House debates

Wednesday, 14 May 2008

Higher Education Support Amendment (Removal of the Higher Education Workplace Relations Requirements and National Governance Protocols Requirements and Other Matters) Bill 2008

Second Reading

5:02 pm

Photo of Darren CheesemanDarren Cheeseman (Corangamite, Australian Labor Party) Share this | Hansard source

As I was saying earlier today in this debate, these laws are terrible. They resulted in the Prime Minister losing his seat, along with a dozen of his cronies. They are bad for universities, they are bad for TAFE colleges, they are bad for schools and they are bad for every Australian workplace. They are especially bad for universities. And the overwhelming majority of Australians recognised this at the 2007 election. The Higher Education Support Amendment (Removal of the Higher Education Workplace Relations Requirements and National Governance Protocols Requirements and Other Matters) Bill 2008 will rid us of Work Choices in another important area of Australian life. Our universities will work better for seeing the back of Work Choices laws, and this is one more step towards achieving this. University staff will not feel so constrained to speak their mind. The families of university staff will feel better knowing that they are more secure.
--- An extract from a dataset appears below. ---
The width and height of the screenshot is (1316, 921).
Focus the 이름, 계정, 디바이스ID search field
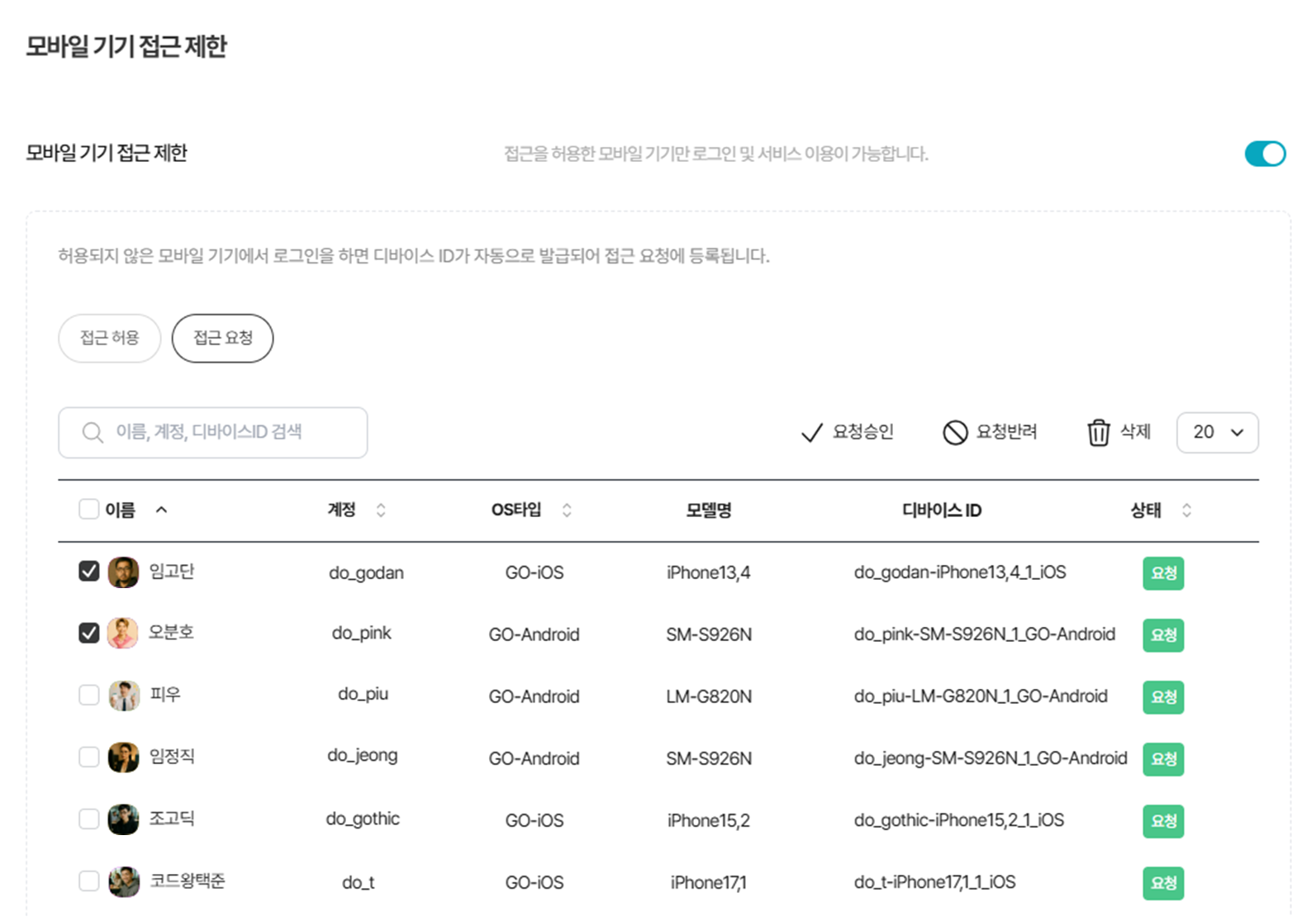point(223,433)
There is another important context to this debate, and that is the financial context of the former government’s financial threats to universities. As we all know, John Howard’s record and the record of the remnants of his former government, on the opposite side, are close to the worst in the Western world on university funding—and their tortuous use of statistics will never hide it. The record of the previous government in funding higher education was truly shameful. The former government’s reign saw a massive drop in funding for higher education, close to the biggest cut, in real funding terms, of any advanced Western country during the same period, at a time when the knowledge industry was the most important in our nation’s future. It was absolutely shameful.

I will repeat a key statistic here that has already been raised in this debate, because it certainly bears repeating. From 1994 to 2004 other OECD countries increased public investment in tertiary education by an average of 49 per cent. In the same period of the Howard-Costello government, public investment in Australia was cut by four per cent. What a shocker. That statistic is perhaps the most damning statistic of any of the records of the previous federal government, and there are many records of shame held by the last government. If we overlay the previous Howard-Nelson government’s threat to further starve universities of funding against this backdrop of ongoing funding starvation, you can see the big stick they were wielding.

Removing the requirement that universities meet the higher education workplace relations requirements as a condition of funding will remove any requirement that universities must offer AWAs to employees. It will remove the enormous mistrust that had grown between the former federal government and tertiary institutions. One of the worst manifestations of this distrust was the requirement that universities abide by the higher education workplace relations requirements, which required them to pursue the Howard government approach to workplace relations or suffer a financial penalty. The end of higher education workplace relations requirements will clear the way for the Rudd government to develop a healthy new relationship with our universities based on trust and mutual respect. Full Commonwealth grant funding will now flow to our universities. In the future, relations will be based around negotiated funding compacts reflecting the distinct missions of each university, not around ideological industrial relations agenda.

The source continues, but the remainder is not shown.